DATASET EXCERPTS:
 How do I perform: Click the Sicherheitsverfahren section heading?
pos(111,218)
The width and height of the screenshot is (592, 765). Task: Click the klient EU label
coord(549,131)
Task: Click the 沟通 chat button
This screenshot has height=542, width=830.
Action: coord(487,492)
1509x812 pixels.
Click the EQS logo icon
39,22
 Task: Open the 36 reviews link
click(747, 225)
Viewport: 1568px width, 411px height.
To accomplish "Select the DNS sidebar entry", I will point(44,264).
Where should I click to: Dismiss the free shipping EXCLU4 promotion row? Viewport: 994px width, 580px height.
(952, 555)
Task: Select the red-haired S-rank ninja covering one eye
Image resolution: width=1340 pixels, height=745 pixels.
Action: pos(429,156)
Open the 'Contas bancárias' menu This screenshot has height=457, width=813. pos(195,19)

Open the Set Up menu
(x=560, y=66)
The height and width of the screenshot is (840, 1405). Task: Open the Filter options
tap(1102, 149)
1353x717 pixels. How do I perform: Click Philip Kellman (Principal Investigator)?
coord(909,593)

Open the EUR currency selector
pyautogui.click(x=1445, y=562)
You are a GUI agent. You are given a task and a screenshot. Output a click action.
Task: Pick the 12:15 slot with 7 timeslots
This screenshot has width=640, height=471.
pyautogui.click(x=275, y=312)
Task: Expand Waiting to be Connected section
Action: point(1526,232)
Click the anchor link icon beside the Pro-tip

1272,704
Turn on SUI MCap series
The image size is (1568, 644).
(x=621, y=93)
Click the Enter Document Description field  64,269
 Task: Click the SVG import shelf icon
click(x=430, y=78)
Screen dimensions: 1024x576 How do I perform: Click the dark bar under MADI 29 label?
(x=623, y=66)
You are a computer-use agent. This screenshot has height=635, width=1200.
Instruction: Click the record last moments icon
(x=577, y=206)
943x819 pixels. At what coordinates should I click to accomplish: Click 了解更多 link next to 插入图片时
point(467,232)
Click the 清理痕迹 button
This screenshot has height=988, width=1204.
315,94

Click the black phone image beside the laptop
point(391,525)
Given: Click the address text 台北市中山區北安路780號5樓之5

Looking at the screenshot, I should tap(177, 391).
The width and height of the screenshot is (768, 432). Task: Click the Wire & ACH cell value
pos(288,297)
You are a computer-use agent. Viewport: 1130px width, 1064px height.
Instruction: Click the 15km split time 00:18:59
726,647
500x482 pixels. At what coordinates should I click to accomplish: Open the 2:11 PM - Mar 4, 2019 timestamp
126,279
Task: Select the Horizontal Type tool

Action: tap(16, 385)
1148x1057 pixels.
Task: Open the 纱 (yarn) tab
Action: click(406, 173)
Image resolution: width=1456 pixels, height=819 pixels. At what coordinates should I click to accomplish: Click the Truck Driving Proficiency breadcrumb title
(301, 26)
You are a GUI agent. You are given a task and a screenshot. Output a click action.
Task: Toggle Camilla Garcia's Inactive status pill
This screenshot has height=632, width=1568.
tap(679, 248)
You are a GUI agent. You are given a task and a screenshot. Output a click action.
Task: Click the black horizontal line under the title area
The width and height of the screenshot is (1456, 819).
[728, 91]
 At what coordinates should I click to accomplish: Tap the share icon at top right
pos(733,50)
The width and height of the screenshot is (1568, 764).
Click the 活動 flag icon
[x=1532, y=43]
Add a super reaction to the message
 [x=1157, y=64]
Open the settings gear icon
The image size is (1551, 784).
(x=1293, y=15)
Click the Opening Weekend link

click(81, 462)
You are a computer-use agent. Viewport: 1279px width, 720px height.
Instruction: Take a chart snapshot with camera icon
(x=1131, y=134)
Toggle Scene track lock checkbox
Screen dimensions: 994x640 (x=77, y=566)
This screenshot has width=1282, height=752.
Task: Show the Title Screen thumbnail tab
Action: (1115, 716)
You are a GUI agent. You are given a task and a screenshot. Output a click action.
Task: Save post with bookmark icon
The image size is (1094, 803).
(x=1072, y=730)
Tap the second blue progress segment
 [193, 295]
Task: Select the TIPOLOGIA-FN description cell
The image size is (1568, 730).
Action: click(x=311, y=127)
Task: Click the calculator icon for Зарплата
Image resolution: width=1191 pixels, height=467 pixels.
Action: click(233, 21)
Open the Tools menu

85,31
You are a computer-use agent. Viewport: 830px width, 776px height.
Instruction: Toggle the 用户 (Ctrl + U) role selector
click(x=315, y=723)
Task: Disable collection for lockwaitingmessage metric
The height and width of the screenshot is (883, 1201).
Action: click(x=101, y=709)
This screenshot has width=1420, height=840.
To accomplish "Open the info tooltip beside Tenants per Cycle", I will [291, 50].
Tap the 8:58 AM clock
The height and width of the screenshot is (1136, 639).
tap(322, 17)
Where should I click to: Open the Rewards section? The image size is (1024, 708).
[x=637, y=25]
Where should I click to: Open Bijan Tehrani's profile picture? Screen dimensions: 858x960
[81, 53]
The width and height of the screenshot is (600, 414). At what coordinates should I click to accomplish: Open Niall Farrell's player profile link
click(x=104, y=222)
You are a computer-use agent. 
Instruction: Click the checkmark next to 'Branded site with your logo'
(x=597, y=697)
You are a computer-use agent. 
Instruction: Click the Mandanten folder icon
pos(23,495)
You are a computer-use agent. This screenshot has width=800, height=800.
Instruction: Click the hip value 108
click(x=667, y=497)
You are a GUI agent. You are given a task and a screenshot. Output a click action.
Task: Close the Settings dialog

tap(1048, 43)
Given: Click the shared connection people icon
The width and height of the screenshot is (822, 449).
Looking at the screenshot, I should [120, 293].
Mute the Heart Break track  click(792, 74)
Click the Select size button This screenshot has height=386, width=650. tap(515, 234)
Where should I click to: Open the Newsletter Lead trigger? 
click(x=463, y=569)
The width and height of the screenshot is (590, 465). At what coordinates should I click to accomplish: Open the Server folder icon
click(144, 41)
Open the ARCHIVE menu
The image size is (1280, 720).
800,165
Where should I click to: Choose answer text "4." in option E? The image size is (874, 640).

SHORT PROBLEM:
Rewrite the lines above, substituting "interface agent" for every occurrence of "GUI agent" and leaving everything else as it is.

RESULT:
 How do I perform: Click the Sicherheitsverfahren section heading?
pos(111,218)
The width and height of the screenshot is (592, 765). Task: Click the klient EU label
coord(549,131)
Task: Click the 沟通 chat button
This screenshot has height=542, width=830.
Action: coord(487,492)
1509x812 pixels.
Click the EQS logo icon
39,22
 Task: Open the 36 reviews link
click(747, 225)
Viewport: 1568px width, 411px height.
To accomplish "Select the DNS sidebar entry", I will point(44,264).
Where should I click to: Dismiss the free shipping EXCLU4 promotion row? Viewport: 994px width, 580px height.
(952, 555)
Task: Select the red-haired S-rank ninja covering one eye
Image resolution: width=1340 pixels, height=745 pixels.
Action: pos(429,156)
Open the 'Contas bancárias' menu This screenshot has height=457, width=813. pos(195,19)

Open the Set Up menu
(x=560, y=66)
The height and width of the screenshot is (840, 1405). Task: Open the Filter options
tap(1102, 149)
1353x717 pixels. How do I perform: Click Philip Kellman (Principal Investigator)?
coord(909,593)

Open the EUR currency selector
pyautogui.click(x=1445, y=562)
You are a interface agent. You are given a task and a screenshot. Output a click action.
Task: Pick the 12:15 slot with 7 timeslots
This screenshot has width=640, height=471.
pyautogui.click(x=275, y=312)
Task: Expand Waiting to be Connected section
Action: point(1526,232)
Click the anchor link icon beside the Pro-tip

1272,704
Turn on SUI MCap series
The image size is (1568, 644).
(x=621, y=93)
Click the Enter Document Description field  64,269
 Task: Click the SVG import shelf icon
click(x=430, y=78)
Screen dimensions: 1024x576 How do I perform: Click the dark bar under MADI 29 label?
(x=623, y=66)
You are a computer-use agent. This screenshot has height=635, width=1200.
Instruction: Click the record last moments icon
(x=577, y=206)
943x819 pixels. At what coordinates should I click to accomplish: Click 了解更多 link next to 插入图片时
point(467,232)
Click the 清理痕迹 button
This screenshot has height=988, width=1204.
315,94

Click the black phone image beside the laptop
point(391,525)
Given: Click the address text 台北市中山區北安路780號5樓之5

Looking at the screenshot, I should tap(177, 391).
The width and height of the screenshot is (768, 432). Task: Click the Wire & ACH cell value
pos(288,297)
You are a computer-use agent. Viewport: 1130px width, 1064px height.
Instruction: Click the 15km split time 00:18:59
726,647
500x482 pixels. At what coordinates should I click to accomplish: Open the 2:11 PM - Mar 4, 2019 timestamp
126,279
Task: Select the Horizontal Type tool

Action: tap(16, 385)
1148x1057 pixels.
Task: Open the 纱 (yarn) tab
Action: click(406, 173)
Image resolution: width=1456 pixels, height=819 pixels. At what coordinates should I click to accomplish: Click the Truck Driving Proficiency breadcrumb title
(301, 26)
You are a interface agent. You are given a task and a screenshot. Output a click action.
Task: Toggle Camilla Garcia's Inactive status pill
This screenshot has height=632, width=1568.
tap(679, 248)
You are a interface agent. You are given a task and a screenshot. Output a click action.
Task: Click the black horizontal line under the title area
The width and height of the screenshot is (1456, 819).
[728, 91]
 At what coordinates should I click to accomplish: Tap the share icon at top right
pos(733,50)
The width and height of the screenshot is (1568, 764).
Click the 活動 flag icon
[x=1532, y=43]
Add a super reaction to the message
 [x=1157, y=64]
Open the settings gear icon
The image size is (1551, 784).
(x=1293, y=15)
Click the Opening Weekend link

click(81, 462)
You are a computer-use agent. Viewport: 1279px width, 720px height.
Instruction: Take a chart snapshot with camera icon
(x=1131, y=134)
Toggle Scene track lock checkbox
Screen dimensions: 994x640 (x=77, y=566)
This screenshot has width=1282, height=752.
Task: Show the Title Screen thumbnail tab
Action: (1115, 716)
You are a interface agent. You are given a task and a screenshot. Output a click action.
Task: Save post with bookmark icon
The image size is (1094, 803).
(x=1072, y=730)
Tap the second blue progress segment
 [193, 295]
Task: Select the TIPOLOGIA-FN description cell
The image size is (1568, 730).
Action: click(x=311, y=127)
Task: Click the calculator icon for Зарплата
Image resolution: width=1191 pixels, height=467 pixels.
Action: click(233, 21)
Open the Tools menu

85,31
You are a computer-use agent. Viewport: 830px width, 776px height.
Instruction: Toggle the 用户 (Ctrl + U) role selector
click(x=315, y=723)
Task: Disable collection for lockwaitingmessage metric
The height and width of the screenshot is (883, 1201).
Action: click(x=101, y=709)
This screenshot has width=1420, height=840.
To accomplish "Open the info tooltip beside Tenants per Cycle", I will [291, 50].
Tap the 8:58 AM clock
The height and width of the screenshot is (1136, 639).
tap(322, 17)
Where should I click to: Open the Rewards section? The image size is (1024, 708).
[x=637, y=25]
Where should I click to: Open Bijan Tehrani's profile picture? Screen dimensions: 858x960
[81, 53]
The width and height of the screenshot is (600, 414). At what coordinates should I click to accomplish: Open Niall Farrell's player profile link
click(x=104, y=222)
You are a computer-use agent. 
Instruction: Click the checkmark next to 'Branded site with your logo'
(x=597, y=697)
You are a computer-use agent. 
Instruction: Click the Mandanten folder icon
pos(23,495)
You are a computer-use agent. This screenshot has width=800, height=800.
Instruction: Click the hip value 108
click(x=667, y=497)
You are a interface agent. You are given a task and a screenshot. Output a click action.
Task: Close the Settings dialog

tap(1048, 43)
Given: Click the shared connection people icon
The width and height of the screenshot is (822, 449).
Looking at the screenshot, I should [120, 293].
Mute the Heart Break track  click(792, 74)
Click the Select size button This screenshot has height=386, width=650. tap(515, 234)
Where should I click to: Open the Newsletter Lead trigger? 
click(x=463, y=569)
The width and height of the screenshot is (590, 465). At what coordinates should I click to accomplish: Open the Server folder icon
click(144, 41)
Open the ARCHIVE menu
The image size is (1280, 720).
800,165
Where should I click to: Choose answer text "4." in option E? The image size is (874, 640).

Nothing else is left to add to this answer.